According to McCarty, in an on-site
investigation at LNL’s head office investigators reviewed over
7,000 life insurance application files and found 1,149 violations,
of which 1,053 were for discriminatory practices.

The investigation by McCarty’s Office
reviewed, among other things, LNL’s underwriting practices,
agent-training materials, forms and new-business issue process.

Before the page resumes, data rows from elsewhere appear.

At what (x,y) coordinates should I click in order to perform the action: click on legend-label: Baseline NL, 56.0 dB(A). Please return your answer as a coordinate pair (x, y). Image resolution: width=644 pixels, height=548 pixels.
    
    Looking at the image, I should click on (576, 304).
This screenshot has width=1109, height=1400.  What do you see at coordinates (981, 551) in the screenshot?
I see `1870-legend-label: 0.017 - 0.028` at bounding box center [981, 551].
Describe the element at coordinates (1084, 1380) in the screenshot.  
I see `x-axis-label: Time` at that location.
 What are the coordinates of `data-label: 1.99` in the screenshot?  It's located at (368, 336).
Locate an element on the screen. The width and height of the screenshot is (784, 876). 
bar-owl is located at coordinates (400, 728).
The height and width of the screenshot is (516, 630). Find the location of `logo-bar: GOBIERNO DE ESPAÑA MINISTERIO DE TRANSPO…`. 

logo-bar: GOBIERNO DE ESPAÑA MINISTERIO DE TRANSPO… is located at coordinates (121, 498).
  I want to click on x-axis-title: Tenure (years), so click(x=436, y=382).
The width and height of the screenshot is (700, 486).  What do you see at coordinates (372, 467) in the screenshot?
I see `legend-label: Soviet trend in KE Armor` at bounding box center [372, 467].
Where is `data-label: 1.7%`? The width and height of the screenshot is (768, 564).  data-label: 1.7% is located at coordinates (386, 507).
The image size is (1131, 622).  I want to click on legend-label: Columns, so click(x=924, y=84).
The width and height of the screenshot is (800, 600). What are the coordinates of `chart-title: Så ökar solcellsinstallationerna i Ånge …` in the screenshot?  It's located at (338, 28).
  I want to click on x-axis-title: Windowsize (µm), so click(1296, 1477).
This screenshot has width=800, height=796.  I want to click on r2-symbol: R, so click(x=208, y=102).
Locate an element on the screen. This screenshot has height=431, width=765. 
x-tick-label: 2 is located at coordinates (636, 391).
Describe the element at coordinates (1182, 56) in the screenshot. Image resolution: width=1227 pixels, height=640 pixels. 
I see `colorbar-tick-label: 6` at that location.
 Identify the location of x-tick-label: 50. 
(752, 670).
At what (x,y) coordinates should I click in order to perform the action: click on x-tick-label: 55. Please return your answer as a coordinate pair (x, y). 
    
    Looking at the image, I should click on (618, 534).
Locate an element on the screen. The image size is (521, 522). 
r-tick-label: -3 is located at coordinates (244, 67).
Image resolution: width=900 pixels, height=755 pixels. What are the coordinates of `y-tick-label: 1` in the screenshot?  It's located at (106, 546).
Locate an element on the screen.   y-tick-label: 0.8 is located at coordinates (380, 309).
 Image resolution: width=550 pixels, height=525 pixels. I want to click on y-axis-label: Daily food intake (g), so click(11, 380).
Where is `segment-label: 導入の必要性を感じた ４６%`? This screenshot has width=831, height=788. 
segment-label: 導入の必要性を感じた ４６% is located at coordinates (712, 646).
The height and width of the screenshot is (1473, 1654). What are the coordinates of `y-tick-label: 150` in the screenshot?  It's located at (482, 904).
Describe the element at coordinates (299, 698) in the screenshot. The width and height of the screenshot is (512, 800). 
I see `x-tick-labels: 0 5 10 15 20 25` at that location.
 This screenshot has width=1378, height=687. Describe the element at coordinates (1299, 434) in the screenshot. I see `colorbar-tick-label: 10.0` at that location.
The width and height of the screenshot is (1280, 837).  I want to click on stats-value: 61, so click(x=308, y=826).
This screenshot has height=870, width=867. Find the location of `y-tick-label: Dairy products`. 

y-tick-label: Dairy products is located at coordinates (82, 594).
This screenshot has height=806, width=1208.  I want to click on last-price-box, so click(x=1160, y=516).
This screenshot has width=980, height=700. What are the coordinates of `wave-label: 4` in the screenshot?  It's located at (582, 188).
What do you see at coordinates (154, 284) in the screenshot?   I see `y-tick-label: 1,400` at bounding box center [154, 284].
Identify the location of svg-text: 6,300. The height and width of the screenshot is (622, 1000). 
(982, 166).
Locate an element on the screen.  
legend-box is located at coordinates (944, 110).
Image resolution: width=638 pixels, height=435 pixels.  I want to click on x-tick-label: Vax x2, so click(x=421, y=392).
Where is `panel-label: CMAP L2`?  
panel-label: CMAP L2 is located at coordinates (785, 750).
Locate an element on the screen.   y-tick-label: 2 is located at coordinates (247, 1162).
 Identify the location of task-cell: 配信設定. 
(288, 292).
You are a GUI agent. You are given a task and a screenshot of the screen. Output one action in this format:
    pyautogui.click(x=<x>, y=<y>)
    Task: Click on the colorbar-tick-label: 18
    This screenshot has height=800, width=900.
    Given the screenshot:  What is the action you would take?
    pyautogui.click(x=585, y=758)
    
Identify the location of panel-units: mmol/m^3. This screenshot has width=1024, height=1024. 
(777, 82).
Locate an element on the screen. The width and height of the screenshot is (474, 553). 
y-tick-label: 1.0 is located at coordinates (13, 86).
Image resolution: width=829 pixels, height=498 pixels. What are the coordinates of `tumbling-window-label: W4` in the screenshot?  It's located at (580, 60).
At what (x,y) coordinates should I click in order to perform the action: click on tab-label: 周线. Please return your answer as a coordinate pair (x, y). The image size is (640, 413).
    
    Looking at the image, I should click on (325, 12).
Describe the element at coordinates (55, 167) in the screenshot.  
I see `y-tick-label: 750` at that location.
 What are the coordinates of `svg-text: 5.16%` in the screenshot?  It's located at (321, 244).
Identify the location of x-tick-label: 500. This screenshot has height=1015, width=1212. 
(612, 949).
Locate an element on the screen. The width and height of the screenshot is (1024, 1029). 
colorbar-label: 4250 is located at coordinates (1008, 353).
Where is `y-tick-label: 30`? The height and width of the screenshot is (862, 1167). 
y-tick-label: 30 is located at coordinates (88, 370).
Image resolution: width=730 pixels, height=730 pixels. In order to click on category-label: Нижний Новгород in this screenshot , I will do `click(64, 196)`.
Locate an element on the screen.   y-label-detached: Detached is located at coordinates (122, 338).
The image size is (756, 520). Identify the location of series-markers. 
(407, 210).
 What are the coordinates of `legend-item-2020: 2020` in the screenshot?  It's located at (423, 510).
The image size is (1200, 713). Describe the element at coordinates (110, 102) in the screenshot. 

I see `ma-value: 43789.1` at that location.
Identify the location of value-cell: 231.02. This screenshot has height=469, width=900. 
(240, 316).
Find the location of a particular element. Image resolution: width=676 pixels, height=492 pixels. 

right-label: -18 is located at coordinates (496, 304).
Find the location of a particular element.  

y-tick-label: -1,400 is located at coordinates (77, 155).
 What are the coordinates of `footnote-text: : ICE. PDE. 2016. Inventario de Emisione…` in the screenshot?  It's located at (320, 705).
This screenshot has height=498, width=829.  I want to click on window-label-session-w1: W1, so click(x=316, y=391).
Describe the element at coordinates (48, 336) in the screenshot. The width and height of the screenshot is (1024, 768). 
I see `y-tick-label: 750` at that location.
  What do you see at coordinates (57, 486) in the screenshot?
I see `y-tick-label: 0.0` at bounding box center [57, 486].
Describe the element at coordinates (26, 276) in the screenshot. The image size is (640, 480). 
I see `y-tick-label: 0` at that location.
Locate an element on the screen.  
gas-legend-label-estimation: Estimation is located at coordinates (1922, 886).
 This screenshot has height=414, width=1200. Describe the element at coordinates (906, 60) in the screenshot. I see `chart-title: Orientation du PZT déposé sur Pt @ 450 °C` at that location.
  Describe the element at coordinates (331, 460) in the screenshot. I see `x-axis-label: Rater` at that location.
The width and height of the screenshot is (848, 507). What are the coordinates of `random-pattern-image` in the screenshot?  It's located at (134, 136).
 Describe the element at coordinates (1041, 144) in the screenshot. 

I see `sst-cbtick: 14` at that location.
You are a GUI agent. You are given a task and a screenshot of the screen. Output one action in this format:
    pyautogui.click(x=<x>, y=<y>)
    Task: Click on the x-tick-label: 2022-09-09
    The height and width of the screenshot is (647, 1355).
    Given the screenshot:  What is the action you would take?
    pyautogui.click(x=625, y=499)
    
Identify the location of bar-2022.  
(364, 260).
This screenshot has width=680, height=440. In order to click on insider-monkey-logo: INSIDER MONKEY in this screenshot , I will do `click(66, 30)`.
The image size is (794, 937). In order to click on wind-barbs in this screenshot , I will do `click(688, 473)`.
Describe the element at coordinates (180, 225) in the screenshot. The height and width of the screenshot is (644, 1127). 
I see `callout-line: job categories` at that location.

Based on the number of policies issued in 2007
by LNL – 242,010 – it ranks as the US’ sixth-largest life
insurer.

 

ANNUITIES

UK consumers want growth and
guarantees

Interest among UK consumers in
variable annuities (VA) offering income guarantees is on the
increase, according to Aegon, one of the pioneers of the country’s
relatively new VA market.

Aegon bases its conclusion on a consumer
survey conducted on its behalf to gauge attitudes of people over
the age of 45 towards guarantees and alternative retirement
solutions.

The survey, conducted during May and June,
revealed that 90 percent of respondents value guarantees on their
retirement income.

Also , compared to traditional annuities,
bonds and income drawdown, 58.8 percent are most likely to choose a
retirement product that provides a minimum guaranteed level of
income for life and offers the potential for that income to
increase over time.

The survey also revealed that, in the context
of the current uncertain financial climate, 35 percent of
respondents would now be more likely to consider a VA type product
to secure a guaranteed minimum lifetime income.